Collected data:
↓↓↓

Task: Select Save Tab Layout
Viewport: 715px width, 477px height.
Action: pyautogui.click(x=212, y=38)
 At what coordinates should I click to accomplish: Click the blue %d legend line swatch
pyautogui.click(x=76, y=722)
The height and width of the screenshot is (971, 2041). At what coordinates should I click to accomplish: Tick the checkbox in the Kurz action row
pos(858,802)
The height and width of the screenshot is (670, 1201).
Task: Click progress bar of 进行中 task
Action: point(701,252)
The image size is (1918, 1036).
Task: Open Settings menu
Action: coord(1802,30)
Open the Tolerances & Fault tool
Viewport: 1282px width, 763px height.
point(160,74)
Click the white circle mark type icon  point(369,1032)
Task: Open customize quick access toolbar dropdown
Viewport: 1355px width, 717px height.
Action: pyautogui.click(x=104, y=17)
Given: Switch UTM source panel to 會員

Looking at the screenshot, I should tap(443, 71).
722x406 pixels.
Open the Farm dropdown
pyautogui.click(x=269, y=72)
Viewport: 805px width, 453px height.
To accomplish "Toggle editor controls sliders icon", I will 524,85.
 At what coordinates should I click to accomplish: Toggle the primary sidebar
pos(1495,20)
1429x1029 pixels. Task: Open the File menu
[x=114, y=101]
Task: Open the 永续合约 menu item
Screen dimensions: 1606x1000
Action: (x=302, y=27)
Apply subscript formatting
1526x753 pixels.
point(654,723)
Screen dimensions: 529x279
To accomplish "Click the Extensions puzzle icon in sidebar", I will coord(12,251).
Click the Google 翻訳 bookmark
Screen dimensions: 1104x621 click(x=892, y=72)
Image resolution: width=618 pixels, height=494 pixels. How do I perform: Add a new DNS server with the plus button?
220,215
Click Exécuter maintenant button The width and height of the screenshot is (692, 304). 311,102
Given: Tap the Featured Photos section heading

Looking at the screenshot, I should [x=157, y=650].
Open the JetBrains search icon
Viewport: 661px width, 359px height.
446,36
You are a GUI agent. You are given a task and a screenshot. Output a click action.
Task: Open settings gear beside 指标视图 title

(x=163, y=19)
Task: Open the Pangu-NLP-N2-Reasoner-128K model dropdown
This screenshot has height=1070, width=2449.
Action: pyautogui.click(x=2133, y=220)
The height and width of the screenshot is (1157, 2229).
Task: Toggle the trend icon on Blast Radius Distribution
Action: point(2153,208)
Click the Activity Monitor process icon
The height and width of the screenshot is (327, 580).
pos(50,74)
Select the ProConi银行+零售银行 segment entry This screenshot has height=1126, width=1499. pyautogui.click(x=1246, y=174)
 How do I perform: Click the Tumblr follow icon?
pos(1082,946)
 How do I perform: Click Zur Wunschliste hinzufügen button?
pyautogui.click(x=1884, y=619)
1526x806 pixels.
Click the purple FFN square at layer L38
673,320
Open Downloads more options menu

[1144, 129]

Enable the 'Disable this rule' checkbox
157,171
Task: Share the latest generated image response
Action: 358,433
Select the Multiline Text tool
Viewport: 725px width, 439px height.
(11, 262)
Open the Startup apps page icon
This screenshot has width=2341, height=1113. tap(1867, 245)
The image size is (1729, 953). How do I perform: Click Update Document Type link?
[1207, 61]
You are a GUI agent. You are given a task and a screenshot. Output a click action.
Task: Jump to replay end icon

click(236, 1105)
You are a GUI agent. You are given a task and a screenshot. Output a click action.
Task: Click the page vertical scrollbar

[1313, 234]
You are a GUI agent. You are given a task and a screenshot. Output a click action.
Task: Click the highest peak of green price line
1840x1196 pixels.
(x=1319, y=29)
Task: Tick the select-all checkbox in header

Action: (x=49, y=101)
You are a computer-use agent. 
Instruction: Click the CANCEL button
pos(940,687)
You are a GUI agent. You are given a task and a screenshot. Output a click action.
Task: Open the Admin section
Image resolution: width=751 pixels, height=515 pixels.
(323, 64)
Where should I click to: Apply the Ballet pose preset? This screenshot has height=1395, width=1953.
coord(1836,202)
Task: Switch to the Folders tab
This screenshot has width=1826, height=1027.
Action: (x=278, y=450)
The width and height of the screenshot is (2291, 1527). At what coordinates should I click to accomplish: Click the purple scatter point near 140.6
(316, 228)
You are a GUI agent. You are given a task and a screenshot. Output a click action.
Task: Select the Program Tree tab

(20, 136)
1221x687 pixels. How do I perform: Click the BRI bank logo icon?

↑↑↑

PROBLEM DESCRIPTION:
Please reproduce the records exactly, without leaving any out.

TASK ANSWER:
Task: Select Save Tab Layout
Viewport: 715px width, 477px height.
Action: pyautogui.click(x=212, y=38)
 At what coordinates should I click to accomplish: Click the blue %d legend line swatch
pyautogui.click(x=76, y=722)
The height and width of the screenshot is (971, 2041). At what coordinates should I click to accomplish: Tick the checkbox in the Kurz action row
pos(858,802)
The height and width of the screenshot is (670, 1201).
Task: Click progress bar of 进行中 task
Action: point(701,252)
The image size is (1918, 1036).
Task: Open Settings menu
Action: coord(1802,30)
Open the Tolerances & Fault tool
Viewport: 1282px width, 763px height.
point(160,74)
Click the white circle mark type icon  point(369,1032)
Task: Open customize quick access toolbar dropdown
Viewport: 1355px width, 717px height.
Action: pyautogui.click(x=104, y=17)
Given: Switch UTM source panel to 會員

Looking at the screenshot, I should tap(443, 71).
722x406 pixels.
Open the Farm dropdown
pyautogui.click(x=269, y=72)
Viewport: 805px width, 453px height.
To accomplish "Toggle editor controls sliders icon", I will 524,85.
 At what coordinates should I click to accomplish: Toggle the primary sidebar
pos(1495,20)
1429x1029 pixels. Task: Open the File menu
[x=114, y=101]
Task: Open the 永续合约 menu item
Screen dimensions: 1606x1000
Action: (x=302, y=27)
Apply subscript formatting
1526x753 pixels.
point(654,723)
Screen dimensions: 529x279
To accomplish "Click the Extensions puzzle icon in sidebar", I will coord(12,251).
Click the Google 翻訳 bookmark
Screen dimensions: 1104x621 click(x=892, y=72)
Image resolution: width=618 pixels, height=494 pixels. How do I perform: Add a new DNS server with the plus button?
220,215
Click Exécuter maintenant button The width and height of the screenshot is (692, 304). 311,102
Given: Tap the Featured Photos section heading

Looking at the screenshot, I should [x=157, y=650].
Open the JetBrains search icon
Viewport: 661px width, 359px height.
446,36
You are a GUI agent. You are given a task and a screenshot. Output a click action.
Task: Open settings gear beside 指标视图 title

(x=163, y=19)
Task: Open the Pangu-NLP-N2-Reasoner-128K model dropdown
This screenshot has height=1070, width=2449.
Action: pyautogui.click(x=2133, y=220)
The height and width of the screenshot is (1157, 2229).
Task: Toggle the trend icon on Blast Radius Distribution
Action: point(2153,208)
Click the Activity Monitor process icon
The height and width of the screenshot is (327, 580).
pos(50,74)
Select the ProConi银行+零售银行 segment entry This screenshot has height=1126, width=1499. pyautogui.click(x=1246, y=174)
 How do I perform: Click the Tumblr follow icon?
pos(1082,946)
 How do I perform: Click Zur Wunschliste hinzufügen button?
pyautogui.click(x=1884, y=619)
1526x806 pixels.
Click the purple FFN square at layer L38
673,320
Open Downloads more options menu

[1144, 129]

Enable the 'Disable this rule' checkbox
157,171
Task: Share the latest generated image response
Action: 358,433
Select the Multiline Text tool
Viewport: 725px width, 439px height.
(11, 262)
Open the Startup apps page icon
This screenshot has width=2341, height=1113. tap(1867, 245)
The image size is (1729, 953). How do I perform: Click Update Document Type link?
[1207, 61]
You are a GUI agent. You are given a task and a screenshot. Output a click action.
Task: Jump to replay end icon

click(236, 1105)
You are a GUI agent. You are given a task and a screenshot. Output a click action.
Task: Click the page vertical scrollbar

[1313, 234]
You are a GUI agent. You are given a task and a screenshot. Output a click action.
Task: Click the highest peak of green price line
1840x1196 pixels.
(x=1319, y=29)
Task: Tick the select-all checkbox in header

Action: (x=49, y=101)
You are a computer-use agent. 
Instruction: Click the CANCEL button
pos(940,687)
You are a GUI agent. You are given a task and a screenshot. Output a click action.
Task: Open the Admin section
Image resolution: width=751 pixels, height=515 pixels.
(323, 64)
Where should I click to: Apply the Ballet pose preset? This screenshot has height=1395, width=1953.
coord(1836,202)
Task: Switch to the Folders tab
This screenshot has width=1826, height=1027.
Action: (x=278, y=450)
The width and height of the screenshot is (2291, 1527). At what coordinates should I click to accomplish: Click the purple scatter point near 140.6
(316, 228)
You are a GUI agent. You are given a task and a screenshot. Output a click action.
Task: Select the Program Tree tab

(20, 136)
1221x687 pixels. How do I perform: Click the BRI bank logo icon?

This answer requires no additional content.